The source of the zombie things is just horrible in a fascinating way.

The careful small revelations of character, like how one old friend recognizes another by the artistry of a rock formation he sets up...

The way she conveys that actual work goes in to getting stronger and better. Hard to do! She does it!

Just so much brilliance. The orange trees put inside in the winter to keep them alive!

Story also great.
20. Tehanu
I must confess that I haven't tried her historical fiction (I'm just not that interested in that period or country)

Then you're missing some great books. I personally find it very painful to read about slavery in the Old South but for Hambly, I suck it up and read and I'm never sorry. Ditto her books on the Revolutionary War period (under pseud. "Barbara Hamilton") -- and her book Homeland is the best novel I have ever read about the Civil War, bar none. I love all her sf and fantasy too, and the historicals aren't even my favorites, but they are well worth your while.
Claire de Trafford
21. Booksnhorses
Hi Tehanu,

Coincidentally I found one of the Benjamin January books in the library yesterday (out of sequence obviously but there you go) and snapped it up, so I'm going to give it a try :)
Nancy Lebovitz
22. NancyLebovitz
I obviously need to reread it. I remember liking the book, but the only specific detail that stuck was that the women fought when they had to, but most of them didn't like fighting and went back to being safe and comfortable as soon as they could. This seemed very reasonable.
Liza .
23. aedifica
I did finally read it this past weekend, and then came back to re-read your review. It was odd--looking back I can see that it does have all the good stuff mentioned here (thoughtful integration of magic into the worldbuilding, strong female characters, etc) but I didn't really notice or enjoy them much while I was reading, because I was too annoyed by some of the other things in the book. Sun Wolf's attitude toward women in the beginning of the book was irritating, though he mellowed a little during the course of the story, and I was also really irritated at Hambly's apparent acceptance of the old idea that one's morals are reflected in one's external appearance: the evil governor had to be crippled, the evil wizard had to be fat, the townsmen who were too injured or disabled to fight were lumped in with the cowards and traitors as though morally they were all the same, etc.

The story was fun enough that I did read it through to the end, but it's going on my giveaway pile now, not back onto the shelf, because those annoyances make it not worth re-reading.
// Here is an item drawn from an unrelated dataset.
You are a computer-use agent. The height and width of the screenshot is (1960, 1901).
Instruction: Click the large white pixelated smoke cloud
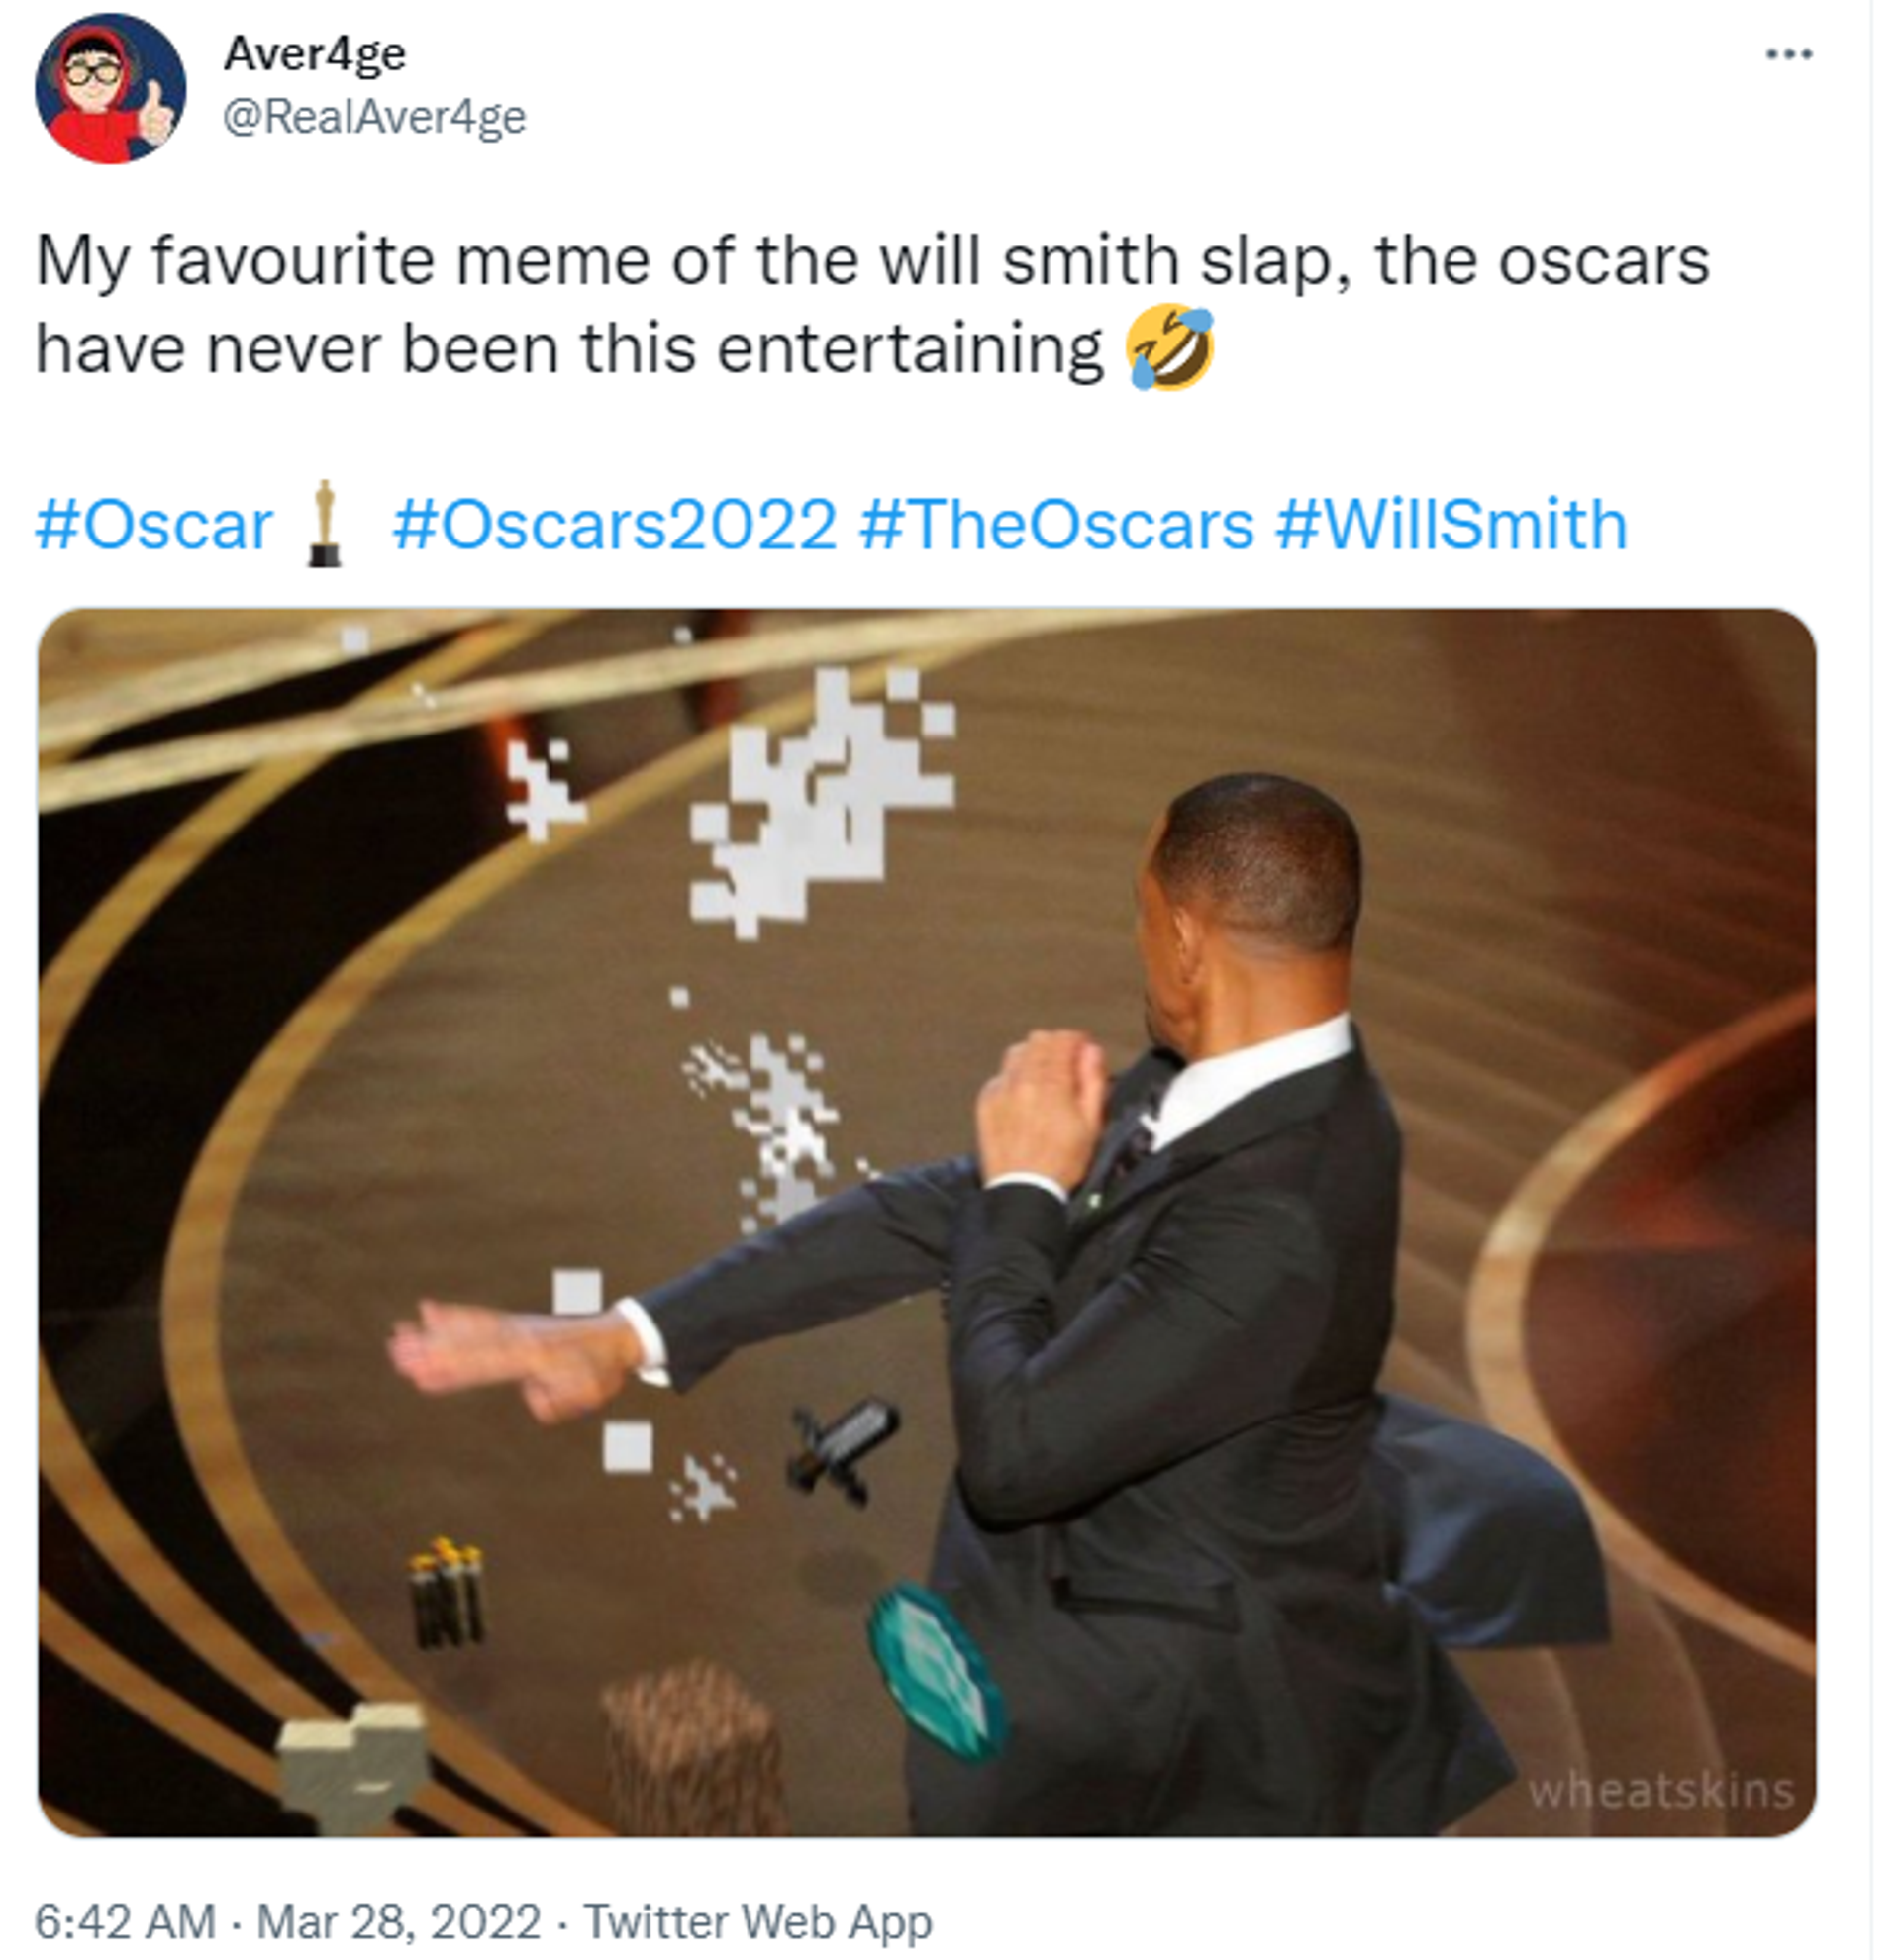tap(822, 802)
I did enjoy the twist with the poison, and also (mild spoiler coming up) that she didn't rely on Starhawk's chance-found knowledge to carry the identity of the Trial to the other characters but had them discover it independently. (I think it would have ended up feeling really contrived if she'd tried to have Starhawk pass it on: "Hi, my lost companion! By the way, while we were separated I learned about this magical Trial and how it's done." "How useful! I know a wizard who needs to undergo the Trial!" etc.)